[Records drawn from a dataset]
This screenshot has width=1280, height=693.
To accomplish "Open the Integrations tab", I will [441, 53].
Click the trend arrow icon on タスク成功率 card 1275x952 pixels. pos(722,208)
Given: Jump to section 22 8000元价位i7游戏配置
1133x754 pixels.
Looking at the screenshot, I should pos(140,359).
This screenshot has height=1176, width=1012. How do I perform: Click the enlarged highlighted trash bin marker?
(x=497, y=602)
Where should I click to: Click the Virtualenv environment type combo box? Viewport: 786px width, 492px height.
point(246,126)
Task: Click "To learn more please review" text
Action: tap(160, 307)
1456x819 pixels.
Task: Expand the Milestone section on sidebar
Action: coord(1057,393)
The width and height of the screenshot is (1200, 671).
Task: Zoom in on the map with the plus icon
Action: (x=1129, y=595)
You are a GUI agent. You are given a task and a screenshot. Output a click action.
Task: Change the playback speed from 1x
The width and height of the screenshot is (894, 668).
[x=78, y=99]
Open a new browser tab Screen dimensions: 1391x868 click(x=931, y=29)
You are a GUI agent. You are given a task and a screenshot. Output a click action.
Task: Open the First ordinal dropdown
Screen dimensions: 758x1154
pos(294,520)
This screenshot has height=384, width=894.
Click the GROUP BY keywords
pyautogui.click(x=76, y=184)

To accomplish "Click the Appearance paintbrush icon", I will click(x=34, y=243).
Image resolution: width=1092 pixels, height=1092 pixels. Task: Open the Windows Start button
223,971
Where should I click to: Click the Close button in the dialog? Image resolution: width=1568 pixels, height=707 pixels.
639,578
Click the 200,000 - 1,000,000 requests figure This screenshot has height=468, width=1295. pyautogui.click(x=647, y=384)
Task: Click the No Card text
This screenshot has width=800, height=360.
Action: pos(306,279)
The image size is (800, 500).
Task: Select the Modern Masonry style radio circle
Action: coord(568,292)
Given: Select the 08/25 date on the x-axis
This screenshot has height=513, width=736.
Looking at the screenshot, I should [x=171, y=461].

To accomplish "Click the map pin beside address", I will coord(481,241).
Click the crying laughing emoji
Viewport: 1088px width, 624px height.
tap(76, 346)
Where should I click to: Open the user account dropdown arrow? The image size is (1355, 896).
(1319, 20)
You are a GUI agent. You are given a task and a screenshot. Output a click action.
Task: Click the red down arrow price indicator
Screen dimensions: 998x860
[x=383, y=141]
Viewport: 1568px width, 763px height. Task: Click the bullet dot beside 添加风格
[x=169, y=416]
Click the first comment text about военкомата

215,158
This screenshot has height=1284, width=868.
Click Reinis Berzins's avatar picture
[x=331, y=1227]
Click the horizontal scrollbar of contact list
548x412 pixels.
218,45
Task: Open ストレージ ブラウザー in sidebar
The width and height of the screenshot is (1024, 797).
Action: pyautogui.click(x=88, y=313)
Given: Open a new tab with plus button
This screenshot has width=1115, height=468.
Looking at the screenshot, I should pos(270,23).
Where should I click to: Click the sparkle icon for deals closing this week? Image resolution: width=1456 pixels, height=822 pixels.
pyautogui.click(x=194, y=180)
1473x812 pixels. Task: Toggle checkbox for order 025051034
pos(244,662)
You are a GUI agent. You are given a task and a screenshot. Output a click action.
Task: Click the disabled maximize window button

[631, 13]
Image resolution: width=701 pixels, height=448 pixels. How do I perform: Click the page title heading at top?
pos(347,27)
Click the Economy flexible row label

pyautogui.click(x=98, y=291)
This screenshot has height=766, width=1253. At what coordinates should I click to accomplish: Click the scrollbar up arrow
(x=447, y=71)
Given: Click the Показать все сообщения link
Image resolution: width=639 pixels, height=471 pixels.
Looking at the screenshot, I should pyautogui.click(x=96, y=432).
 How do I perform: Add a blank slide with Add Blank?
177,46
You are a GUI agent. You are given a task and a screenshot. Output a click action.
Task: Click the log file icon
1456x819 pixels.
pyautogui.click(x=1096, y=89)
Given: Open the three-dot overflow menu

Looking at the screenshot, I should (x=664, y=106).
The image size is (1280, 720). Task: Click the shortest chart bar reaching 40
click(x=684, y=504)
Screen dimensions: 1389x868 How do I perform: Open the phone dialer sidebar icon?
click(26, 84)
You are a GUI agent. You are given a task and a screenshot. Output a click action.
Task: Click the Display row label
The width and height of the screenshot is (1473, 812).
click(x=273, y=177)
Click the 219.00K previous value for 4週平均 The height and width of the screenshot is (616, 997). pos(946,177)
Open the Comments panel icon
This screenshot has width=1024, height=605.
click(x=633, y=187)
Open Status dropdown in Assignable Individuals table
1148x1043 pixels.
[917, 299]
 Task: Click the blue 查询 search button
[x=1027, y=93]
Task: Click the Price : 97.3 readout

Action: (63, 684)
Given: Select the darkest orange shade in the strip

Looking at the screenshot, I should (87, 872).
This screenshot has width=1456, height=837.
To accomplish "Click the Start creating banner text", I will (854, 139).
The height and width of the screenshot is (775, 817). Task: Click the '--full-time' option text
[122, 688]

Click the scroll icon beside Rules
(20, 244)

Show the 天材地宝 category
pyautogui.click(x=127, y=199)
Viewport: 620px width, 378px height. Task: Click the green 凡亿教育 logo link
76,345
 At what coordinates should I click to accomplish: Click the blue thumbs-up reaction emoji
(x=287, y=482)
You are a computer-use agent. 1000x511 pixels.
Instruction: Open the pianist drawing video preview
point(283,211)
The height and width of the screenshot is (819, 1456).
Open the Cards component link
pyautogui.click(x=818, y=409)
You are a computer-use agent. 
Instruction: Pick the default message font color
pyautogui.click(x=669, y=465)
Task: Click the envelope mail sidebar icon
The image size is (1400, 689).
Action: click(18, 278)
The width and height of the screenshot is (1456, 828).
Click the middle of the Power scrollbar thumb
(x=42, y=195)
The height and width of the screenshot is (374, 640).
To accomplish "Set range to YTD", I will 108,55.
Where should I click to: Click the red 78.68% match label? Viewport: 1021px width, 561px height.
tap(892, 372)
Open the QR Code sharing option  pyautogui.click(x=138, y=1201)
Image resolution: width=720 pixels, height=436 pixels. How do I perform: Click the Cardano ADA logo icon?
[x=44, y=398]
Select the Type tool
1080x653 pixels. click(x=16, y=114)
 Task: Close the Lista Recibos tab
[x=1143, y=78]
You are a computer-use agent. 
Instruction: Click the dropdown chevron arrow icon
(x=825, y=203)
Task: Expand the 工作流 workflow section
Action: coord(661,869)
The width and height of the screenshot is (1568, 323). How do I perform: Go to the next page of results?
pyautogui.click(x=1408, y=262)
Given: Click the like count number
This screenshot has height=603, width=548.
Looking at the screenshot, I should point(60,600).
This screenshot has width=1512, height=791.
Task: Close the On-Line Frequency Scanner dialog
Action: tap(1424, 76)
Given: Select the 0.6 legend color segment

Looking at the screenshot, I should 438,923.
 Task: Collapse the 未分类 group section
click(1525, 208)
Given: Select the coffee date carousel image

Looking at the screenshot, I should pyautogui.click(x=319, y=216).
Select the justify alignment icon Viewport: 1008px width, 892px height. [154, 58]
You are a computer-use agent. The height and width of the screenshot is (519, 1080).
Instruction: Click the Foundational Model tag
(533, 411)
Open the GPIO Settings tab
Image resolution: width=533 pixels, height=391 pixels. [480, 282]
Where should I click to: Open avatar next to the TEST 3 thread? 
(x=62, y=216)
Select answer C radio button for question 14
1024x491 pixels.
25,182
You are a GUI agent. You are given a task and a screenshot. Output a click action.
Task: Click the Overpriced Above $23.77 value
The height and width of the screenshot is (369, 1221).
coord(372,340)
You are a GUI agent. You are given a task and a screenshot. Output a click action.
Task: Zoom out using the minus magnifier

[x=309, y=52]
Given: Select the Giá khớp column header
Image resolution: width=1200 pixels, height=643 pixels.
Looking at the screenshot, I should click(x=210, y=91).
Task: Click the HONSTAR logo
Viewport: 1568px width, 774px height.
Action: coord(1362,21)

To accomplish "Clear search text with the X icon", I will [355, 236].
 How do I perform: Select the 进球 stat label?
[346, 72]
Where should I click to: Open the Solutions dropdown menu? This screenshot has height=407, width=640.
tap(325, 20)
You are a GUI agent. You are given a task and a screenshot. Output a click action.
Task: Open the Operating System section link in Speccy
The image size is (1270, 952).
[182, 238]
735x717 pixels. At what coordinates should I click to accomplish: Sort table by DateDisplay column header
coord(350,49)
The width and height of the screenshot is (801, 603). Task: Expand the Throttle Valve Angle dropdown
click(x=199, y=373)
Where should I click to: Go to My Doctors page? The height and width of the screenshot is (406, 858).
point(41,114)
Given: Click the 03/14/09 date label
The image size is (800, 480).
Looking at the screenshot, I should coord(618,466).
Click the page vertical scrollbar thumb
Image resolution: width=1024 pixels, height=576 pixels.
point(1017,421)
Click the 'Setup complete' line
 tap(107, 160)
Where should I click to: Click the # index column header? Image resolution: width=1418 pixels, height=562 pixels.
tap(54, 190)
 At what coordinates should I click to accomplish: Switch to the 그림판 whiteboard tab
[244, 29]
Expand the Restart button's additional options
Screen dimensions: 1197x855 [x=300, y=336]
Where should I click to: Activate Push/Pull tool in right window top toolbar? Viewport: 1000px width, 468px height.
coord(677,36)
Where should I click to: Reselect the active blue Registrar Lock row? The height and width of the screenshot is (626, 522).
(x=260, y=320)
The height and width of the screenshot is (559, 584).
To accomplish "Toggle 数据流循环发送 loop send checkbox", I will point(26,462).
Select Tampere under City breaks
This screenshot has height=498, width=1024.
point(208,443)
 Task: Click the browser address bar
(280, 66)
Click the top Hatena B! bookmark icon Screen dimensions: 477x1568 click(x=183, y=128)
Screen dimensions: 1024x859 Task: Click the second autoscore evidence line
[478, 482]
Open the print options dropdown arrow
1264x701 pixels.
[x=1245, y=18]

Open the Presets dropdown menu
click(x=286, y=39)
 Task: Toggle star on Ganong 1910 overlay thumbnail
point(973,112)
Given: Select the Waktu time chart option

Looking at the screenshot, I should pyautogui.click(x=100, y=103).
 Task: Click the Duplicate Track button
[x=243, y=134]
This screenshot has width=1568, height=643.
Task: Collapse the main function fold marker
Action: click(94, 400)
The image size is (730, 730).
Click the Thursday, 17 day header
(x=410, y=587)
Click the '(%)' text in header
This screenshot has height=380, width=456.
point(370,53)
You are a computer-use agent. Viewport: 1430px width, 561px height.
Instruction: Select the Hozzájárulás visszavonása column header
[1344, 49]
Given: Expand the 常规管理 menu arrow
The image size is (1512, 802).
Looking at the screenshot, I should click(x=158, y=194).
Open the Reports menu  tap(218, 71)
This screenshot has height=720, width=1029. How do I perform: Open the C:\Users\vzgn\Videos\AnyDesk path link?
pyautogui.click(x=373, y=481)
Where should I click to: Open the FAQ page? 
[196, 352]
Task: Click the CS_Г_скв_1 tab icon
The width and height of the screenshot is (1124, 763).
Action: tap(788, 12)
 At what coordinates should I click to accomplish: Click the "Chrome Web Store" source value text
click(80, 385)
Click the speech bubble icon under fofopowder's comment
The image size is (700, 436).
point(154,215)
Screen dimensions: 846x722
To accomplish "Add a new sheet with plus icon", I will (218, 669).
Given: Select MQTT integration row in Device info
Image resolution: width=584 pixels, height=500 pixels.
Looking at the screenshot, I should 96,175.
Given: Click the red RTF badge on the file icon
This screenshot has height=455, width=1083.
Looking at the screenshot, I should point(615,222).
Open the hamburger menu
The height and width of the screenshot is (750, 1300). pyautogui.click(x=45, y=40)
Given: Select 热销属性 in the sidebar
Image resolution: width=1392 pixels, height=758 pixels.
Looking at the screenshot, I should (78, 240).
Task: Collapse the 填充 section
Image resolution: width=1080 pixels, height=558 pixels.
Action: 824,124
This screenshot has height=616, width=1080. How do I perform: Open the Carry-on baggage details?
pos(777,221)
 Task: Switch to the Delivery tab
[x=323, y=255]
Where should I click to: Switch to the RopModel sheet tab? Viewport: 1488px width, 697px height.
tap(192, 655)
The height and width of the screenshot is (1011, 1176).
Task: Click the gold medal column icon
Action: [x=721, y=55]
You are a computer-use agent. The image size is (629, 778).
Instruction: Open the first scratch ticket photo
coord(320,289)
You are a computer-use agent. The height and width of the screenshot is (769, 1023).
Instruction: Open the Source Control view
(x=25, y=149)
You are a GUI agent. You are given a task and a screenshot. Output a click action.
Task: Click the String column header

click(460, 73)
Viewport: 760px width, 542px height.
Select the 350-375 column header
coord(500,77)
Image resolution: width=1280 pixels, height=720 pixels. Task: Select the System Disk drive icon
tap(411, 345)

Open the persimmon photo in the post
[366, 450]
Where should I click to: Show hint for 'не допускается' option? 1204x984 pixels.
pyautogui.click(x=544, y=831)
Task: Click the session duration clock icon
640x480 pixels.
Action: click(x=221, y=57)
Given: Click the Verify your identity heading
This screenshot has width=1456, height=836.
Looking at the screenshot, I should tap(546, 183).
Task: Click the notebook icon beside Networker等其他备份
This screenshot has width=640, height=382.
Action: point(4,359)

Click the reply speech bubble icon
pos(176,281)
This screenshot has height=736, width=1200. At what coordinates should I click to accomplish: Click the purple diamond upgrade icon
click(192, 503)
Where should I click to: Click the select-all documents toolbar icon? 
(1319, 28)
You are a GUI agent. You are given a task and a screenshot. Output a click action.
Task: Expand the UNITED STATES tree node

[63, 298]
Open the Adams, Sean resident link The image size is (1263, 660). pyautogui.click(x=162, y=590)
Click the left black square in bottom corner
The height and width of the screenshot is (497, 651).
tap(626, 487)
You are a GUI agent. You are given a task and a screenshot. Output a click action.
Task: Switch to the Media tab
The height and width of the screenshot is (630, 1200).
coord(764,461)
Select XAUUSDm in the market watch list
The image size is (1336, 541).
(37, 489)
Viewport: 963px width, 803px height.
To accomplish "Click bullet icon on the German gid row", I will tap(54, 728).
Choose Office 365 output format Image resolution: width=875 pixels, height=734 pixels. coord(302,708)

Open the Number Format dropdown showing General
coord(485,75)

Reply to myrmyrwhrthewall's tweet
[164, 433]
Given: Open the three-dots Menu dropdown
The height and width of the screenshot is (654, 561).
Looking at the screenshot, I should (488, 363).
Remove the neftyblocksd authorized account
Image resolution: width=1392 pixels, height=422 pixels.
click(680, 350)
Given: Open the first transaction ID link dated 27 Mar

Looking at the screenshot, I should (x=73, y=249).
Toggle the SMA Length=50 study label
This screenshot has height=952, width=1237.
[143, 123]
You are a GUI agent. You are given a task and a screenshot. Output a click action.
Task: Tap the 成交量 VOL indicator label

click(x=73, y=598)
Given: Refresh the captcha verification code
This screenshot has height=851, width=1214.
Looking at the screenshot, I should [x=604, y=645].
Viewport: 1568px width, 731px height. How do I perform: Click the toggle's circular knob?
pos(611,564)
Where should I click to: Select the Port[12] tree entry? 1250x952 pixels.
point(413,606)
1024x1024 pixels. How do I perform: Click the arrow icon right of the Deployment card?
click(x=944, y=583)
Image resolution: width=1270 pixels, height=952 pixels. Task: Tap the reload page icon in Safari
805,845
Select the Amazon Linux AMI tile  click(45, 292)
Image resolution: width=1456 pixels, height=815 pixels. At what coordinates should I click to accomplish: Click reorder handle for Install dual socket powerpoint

THE PROBLEM » Of the records above, copy each line that includes "will".

TASK SOLUTION »
To accomplish "Open the Integrations tab", I will [441, 53].
To accomplish "Click the Appearance paintbrush icon", I will click(x=34, y=243).
To accomplish "Click the map pin beside address", I will coord(481,241).
To accomplish "Click the Start creating banner text", I will (854, 139).
To accomplish "Set range to YTD", I will 108,55.
To accomplish "Clear search text with the X icon", I will [355, 236].
To accomplish "Toggle 数据流循环发送 loop send checkbox", I will point(26,462).
To accomplish "Add a new sheet with plus icon", I will (218, 669).
To accomplish "Click bullet icon on the German gid row", I will tap(54, 728).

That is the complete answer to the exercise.